• DOCUMENT SECTION
--- Begin ---
Picasso's most well-known Surrealist
painting, deemed one of the greatest paintings of all time, was completed in
1937, during the Spanish Civil War. After German bombers supporting Francisco
Franco's Nationalist forces carried out a devastating aerial attack on the
Basque town of Guernica on April 26, 1937, Picasso, outraged by the bombing and
the inhumanity of war, painted "Guernica." Painted in black, white
and grays, the work is a Surrealist testament to the horrors of war, and
features a minotaur and several human-like figures in various states of anguish
and terror. "Guernica" remains one of the most moving and powerful
anti-war paintings in history.
'Self Portrait Facing Death'
and Other Later Works
In the aftermath of World War II,
Picasso became more overtly political. He joined the Communist Party and was
twice honored with the International Lenin Peace Prize, first in 1950 and again
in 1961. By this point in his life, he was also an international celebrity, the
world's most famous living artist. While paparazzi chronicled his every move,
however, few paid attention to his art during this time.
In contrast to the dazzling complexity
of Synthetic Cubism, Picasso's later paintings display simple, childlike
imagery and crude technique.
Touching on the artistic validity of
these later works, Picasso once remarked upon passing a group of school kids in
his old age, "When I was as old as these children, I could draw like Raphael, but it took
me a lifetime to learn to draw like them." Picasso created the epitome of
his later work, "Self Portrait Facing Death," using pencil and
crayon, a year before his death. The autobiographical subject, drawn with crude
technique, appears as something between a human and an ape, with a green face
and pink hair. Yet the expression in his eyes, capturing a lifetime of wisdom,
fear and uncertainty, is the unmistakable work of a master at the height of his
powers.
--- End ---
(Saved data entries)
--- Begin ---
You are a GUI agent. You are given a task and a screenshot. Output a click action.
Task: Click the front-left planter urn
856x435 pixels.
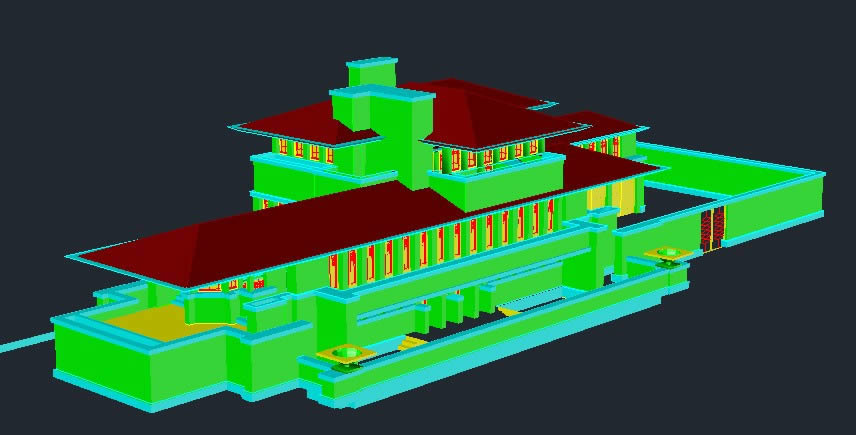click(x=347, y=354)
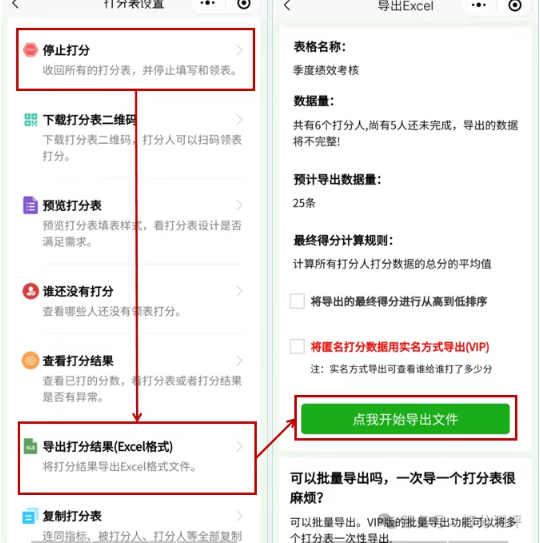540x543 pixels.
Task: Tap the purple document icon for 预览打分表
Action: pos(30,205)
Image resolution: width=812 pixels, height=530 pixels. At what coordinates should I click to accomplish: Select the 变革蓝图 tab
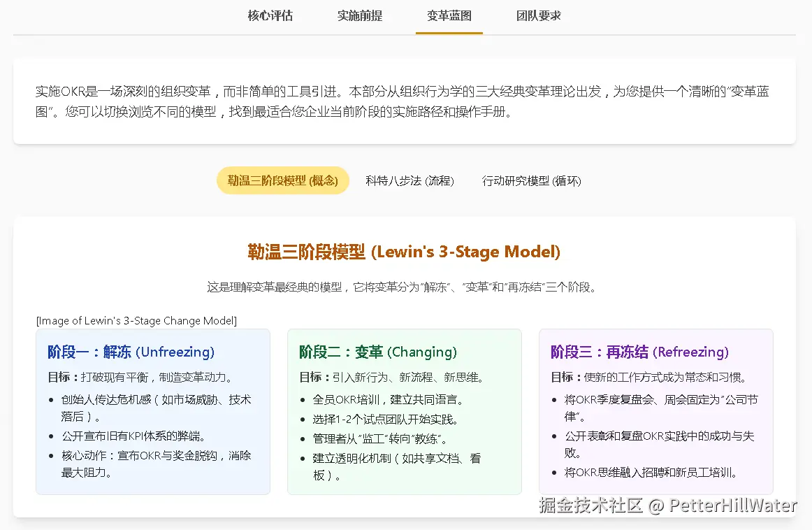click(x=449, y=15)
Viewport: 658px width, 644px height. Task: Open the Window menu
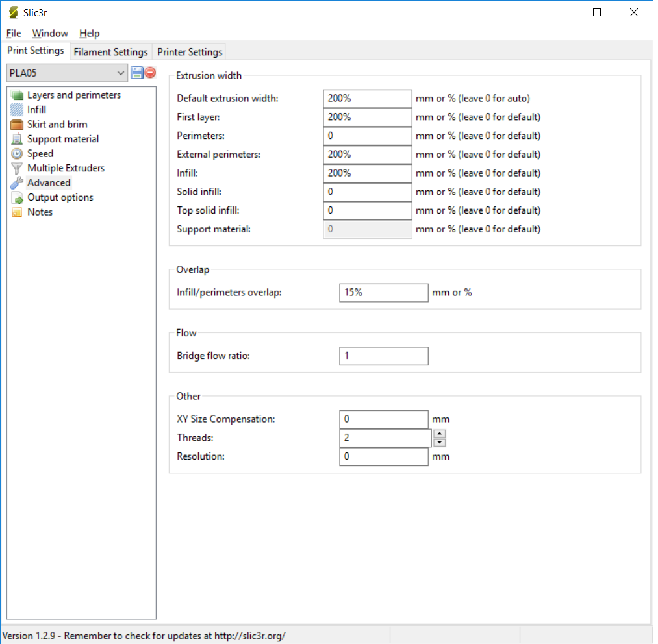(x=50, y=33)
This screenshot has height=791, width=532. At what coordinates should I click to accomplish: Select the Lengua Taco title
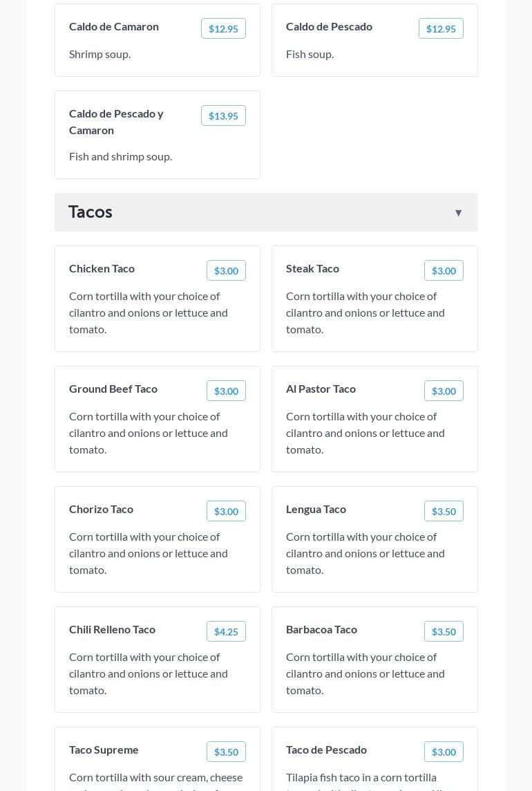316,509
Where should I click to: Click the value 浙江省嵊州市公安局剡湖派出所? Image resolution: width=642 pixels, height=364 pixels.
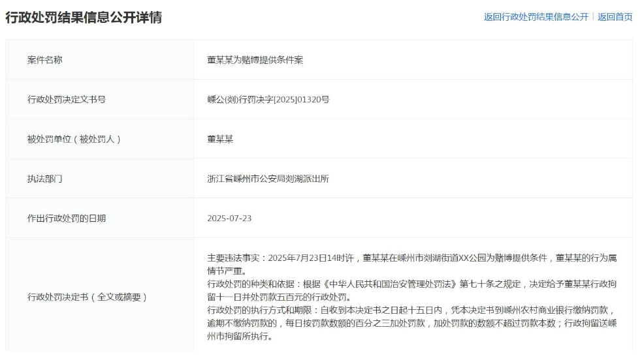268,179
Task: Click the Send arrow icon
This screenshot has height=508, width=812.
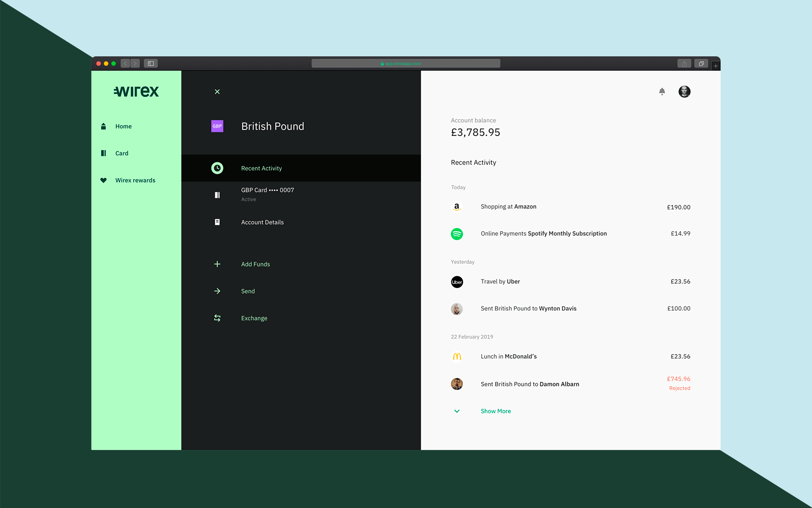Action: pyautogui.click(x=217, y=291)
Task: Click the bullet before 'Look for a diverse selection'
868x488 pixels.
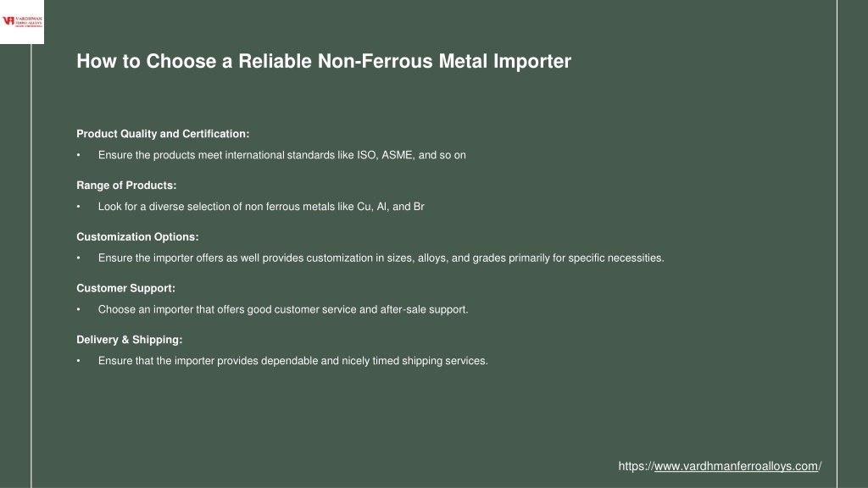Action: (x=79, y=207)
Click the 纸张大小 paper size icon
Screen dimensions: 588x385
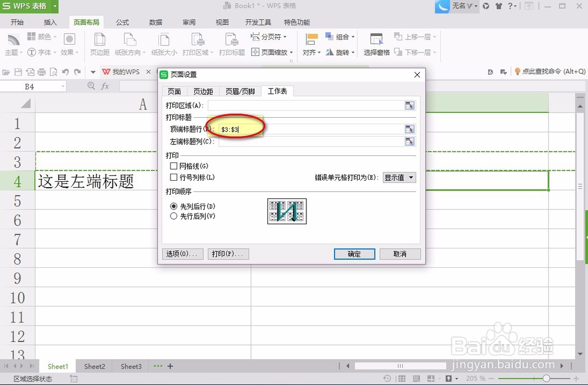pyautogui.click(x=164, y=44)
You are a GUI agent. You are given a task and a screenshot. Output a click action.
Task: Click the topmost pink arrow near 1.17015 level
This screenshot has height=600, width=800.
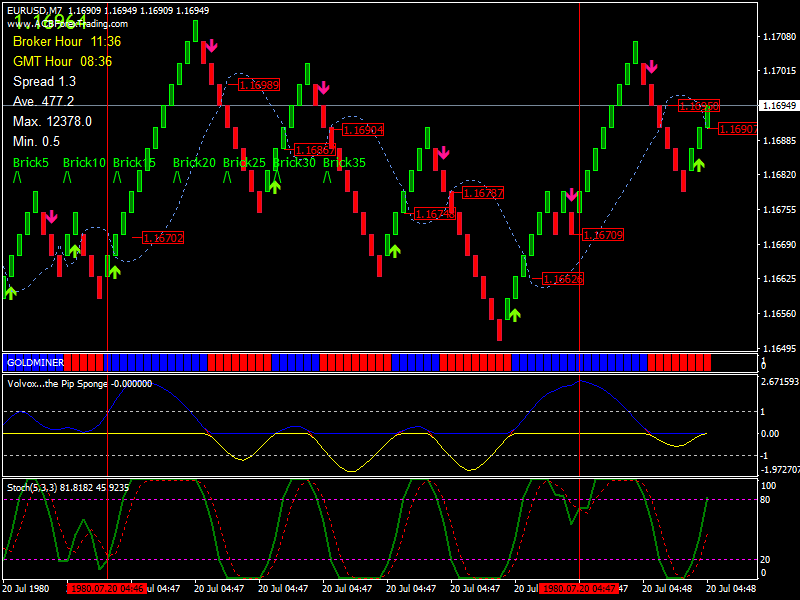point(650,67)
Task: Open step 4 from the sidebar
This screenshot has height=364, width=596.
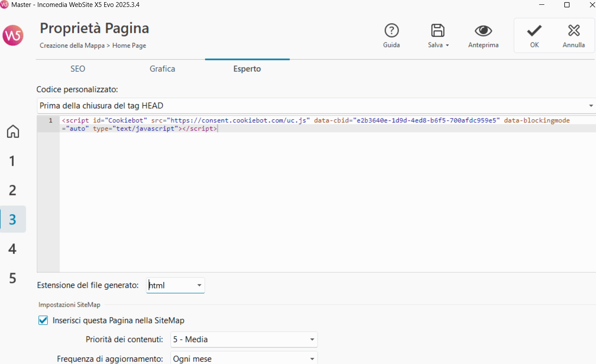Action: point(13,249)
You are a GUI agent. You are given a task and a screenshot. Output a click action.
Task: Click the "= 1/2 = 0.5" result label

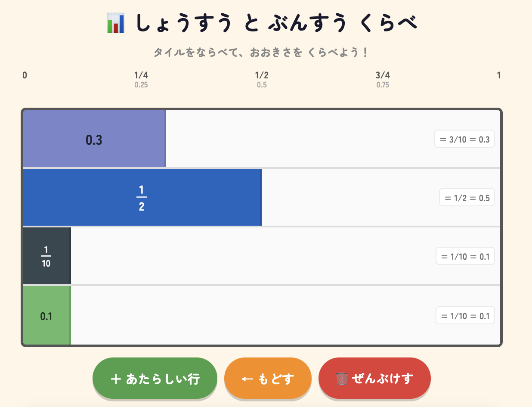[467, 198]
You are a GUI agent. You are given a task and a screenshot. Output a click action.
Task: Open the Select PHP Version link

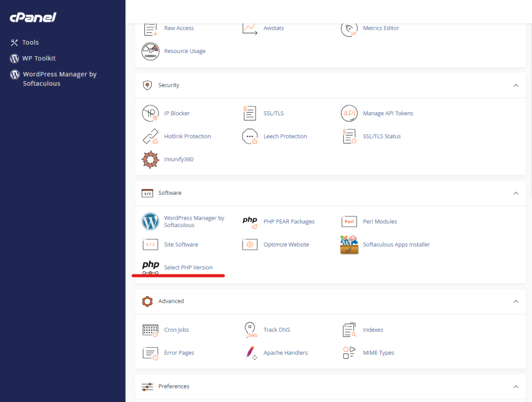(x=188, y=267)
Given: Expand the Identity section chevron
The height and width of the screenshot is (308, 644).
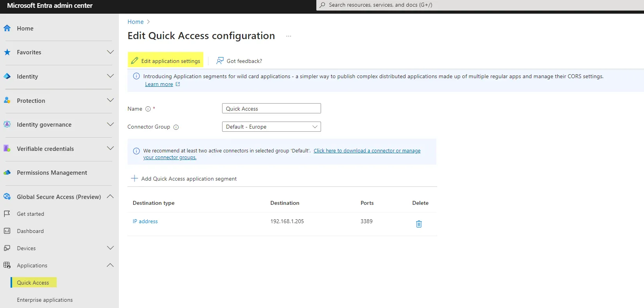Looking at the screenshot, I should click(110, 76).
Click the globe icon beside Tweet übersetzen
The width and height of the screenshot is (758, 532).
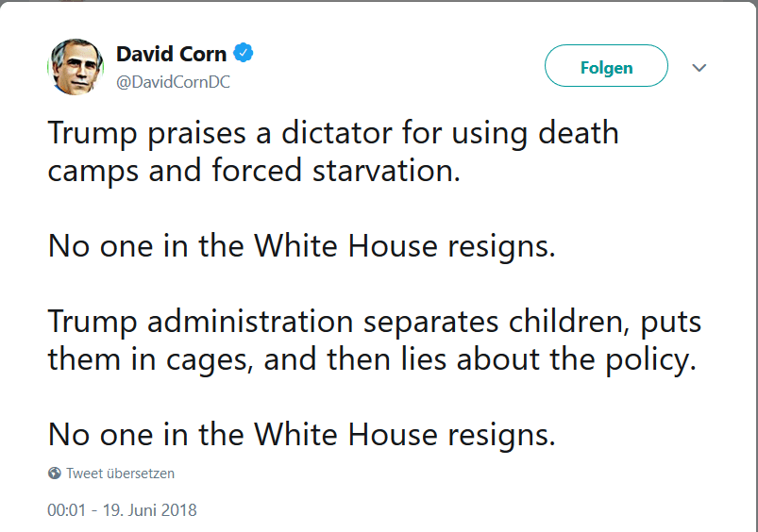(55, 474)
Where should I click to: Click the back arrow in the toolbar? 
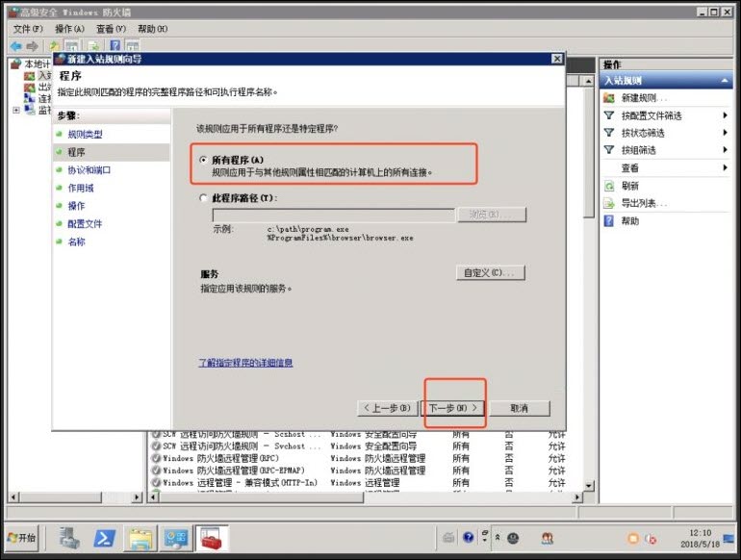pyautogui.click(x=16, y=45)
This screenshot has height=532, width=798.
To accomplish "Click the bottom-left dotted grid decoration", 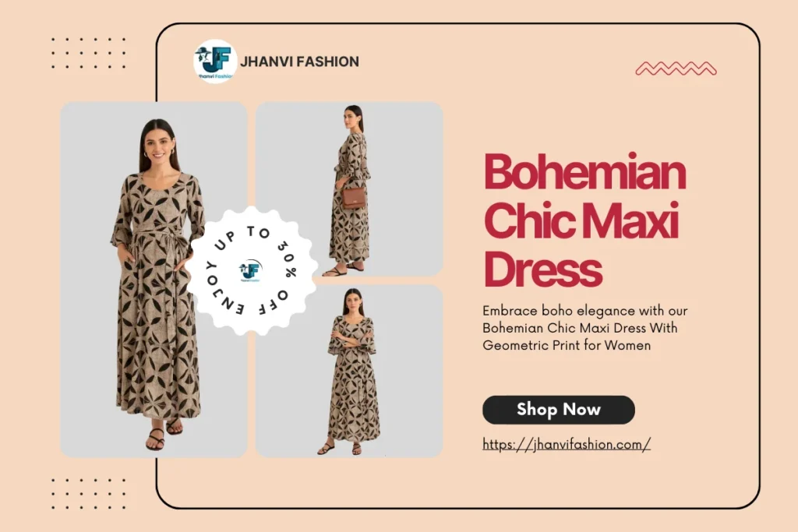I will (x=88, y=493).
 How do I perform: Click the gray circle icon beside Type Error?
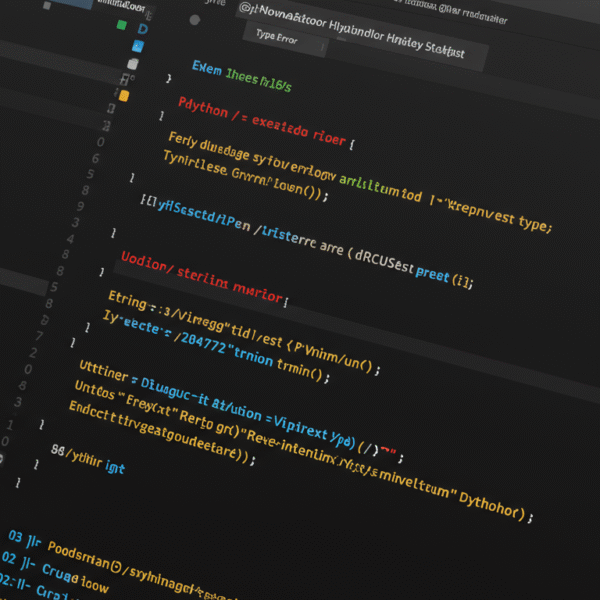point(194,18)

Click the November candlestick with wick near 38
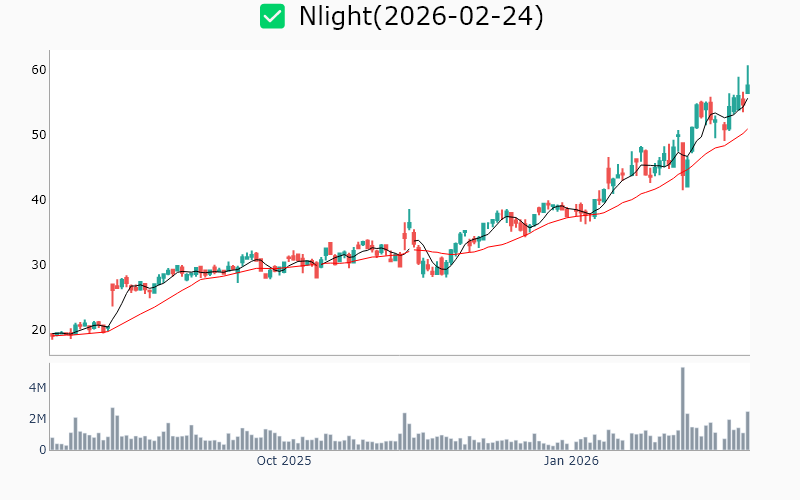pyautogui.click(x=409, y=225)
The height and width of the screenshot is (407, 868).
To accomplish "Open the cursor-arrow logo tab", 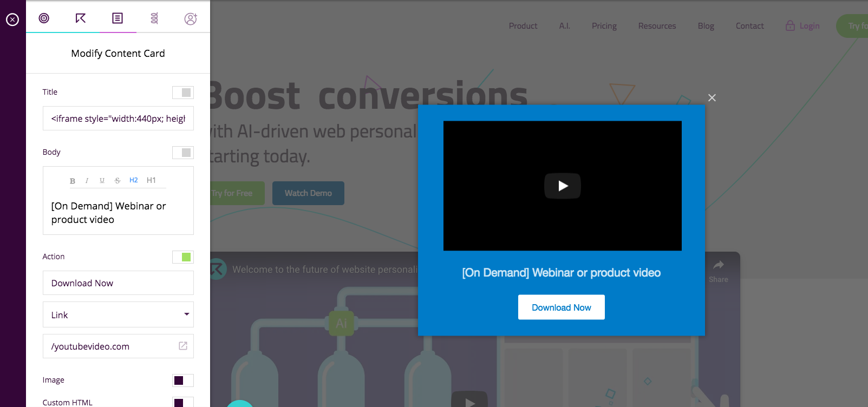I will point(81,18).

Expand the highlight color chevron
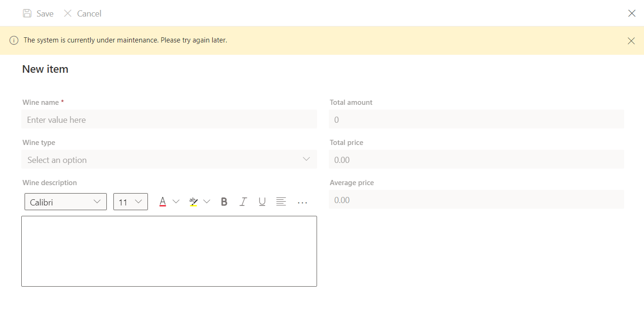point(207,201)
--- End ---
• TO BE DONE
1. According to the Picasso passage, what moved Picasso to paint "Guernica"? Answer in one to three sentences.
2. Answer these from the Picasso passage:
(a) In what year was "Guernica" completed?
(b) In which years did Picasso receive the International Lenin Peace Prize?
(c) What did Picasso use to create "Self Portrait Facing Death"?
3. Reproduce everything in the Picasso passage from "Picasso's most well-known" down to "paintings in history.".

• CORRECT ANSWERS
1. German bombers supporting Francisco Franco's Nationalist forces carried out a devastating aerial attack on the Basque town of Guernica on April 26, 1937. Picasso painted "Guernica" because he was outraged by that bombing and by the inhumanity of war.

2.
(a) 1937
(b) 1950 and 1961
(c) Pencil and crayon

3.
Picasso's most well-known Surrealist
painting, deemed one of the greatest paintings of all time, was completed in
1937, during the Spanish Civil War. After German bombers supporting Francisco
Franco's Nationalist forces carried out a devastating aerial attack on the
Basque town of Guernica on April 26, 1937, Picasso, outraged by the bombing and
the inhumanity of war, painted "Guernica." Painted in black, white
and grays, the work is a Surrealist testament to the horrors of war, and
features a minotaur and several human-like figures in various states of anguish
and terror. "Guernica" remains one of the most moving and powerful
anti-war paintings in history.